[Stored records]

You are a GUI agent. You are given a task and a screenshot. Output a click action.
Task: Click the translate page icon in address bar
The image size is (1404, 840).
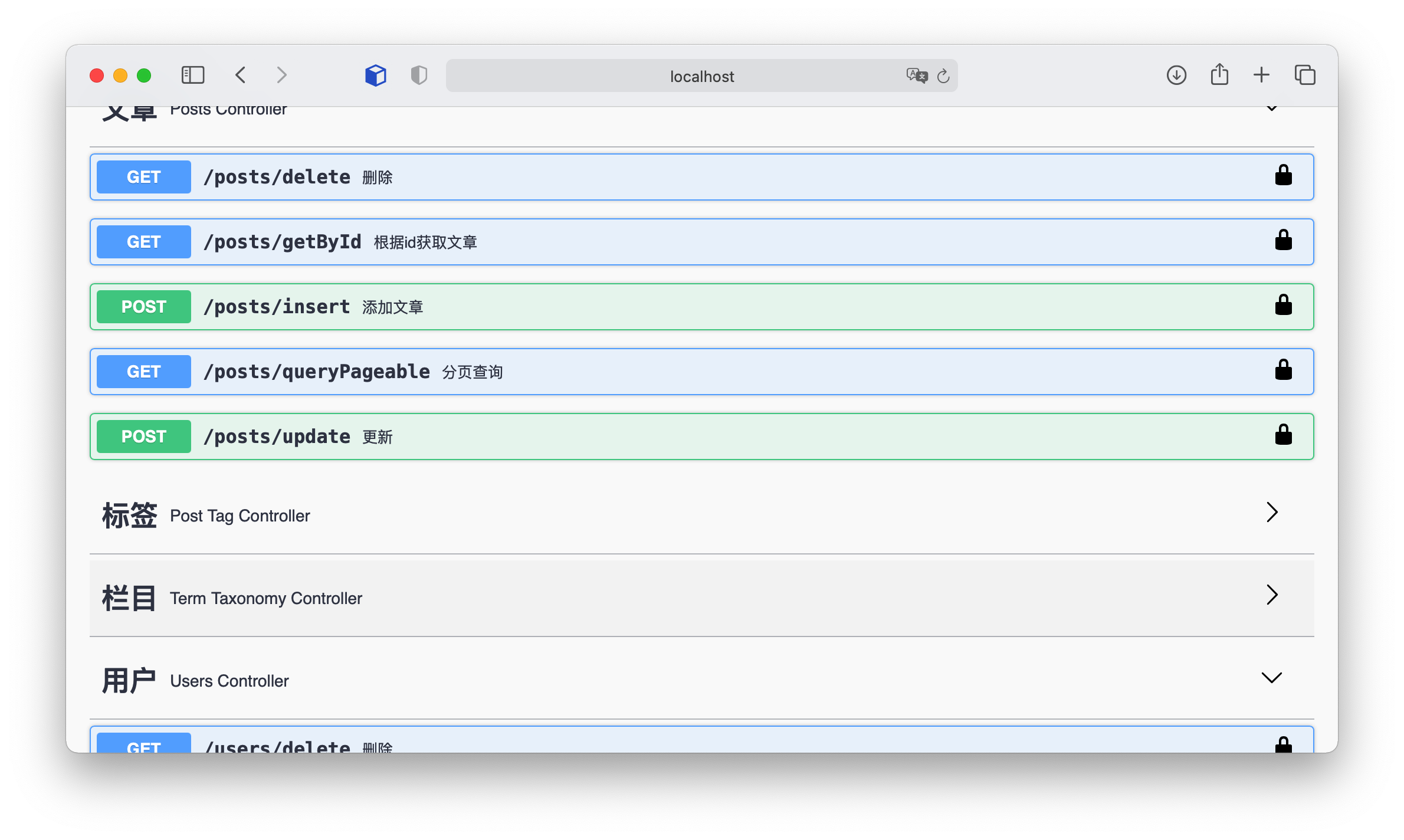pyautogui.click(x=917, y=76)
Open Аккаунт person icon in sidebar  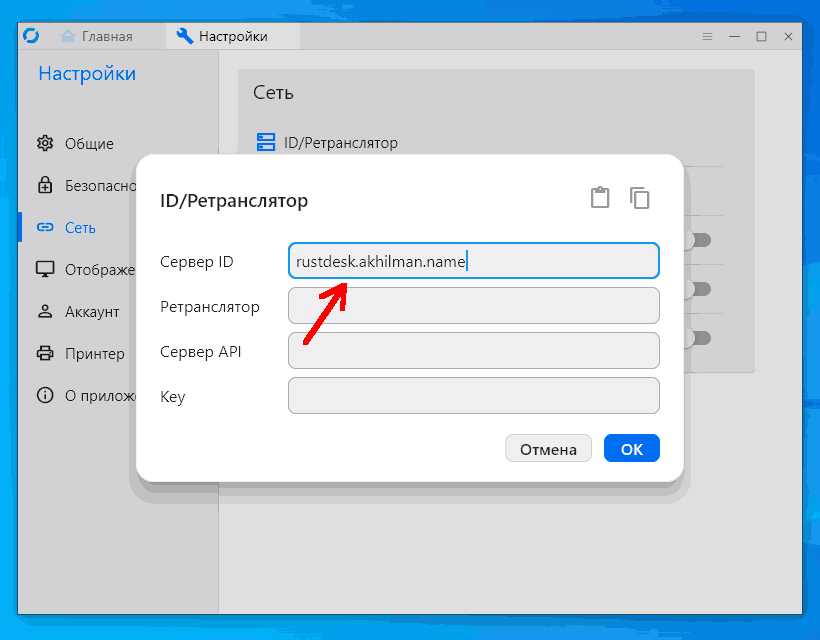pos(45,311)
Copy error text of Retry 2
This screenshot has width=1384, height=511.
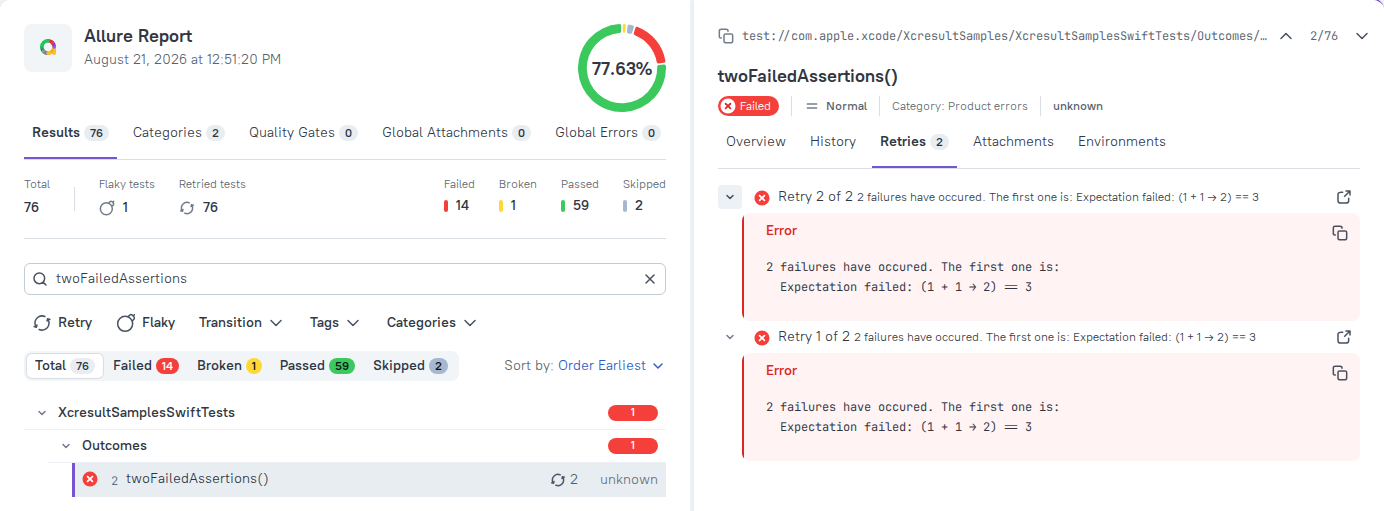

ACTIVITY:
Return each line in the records that holds the string "screenshot".

RESPONSE BOX:
You are a GUI agent. You are given a task and a screenshot. Output a click action.
This screenshot has width=1384, height=511.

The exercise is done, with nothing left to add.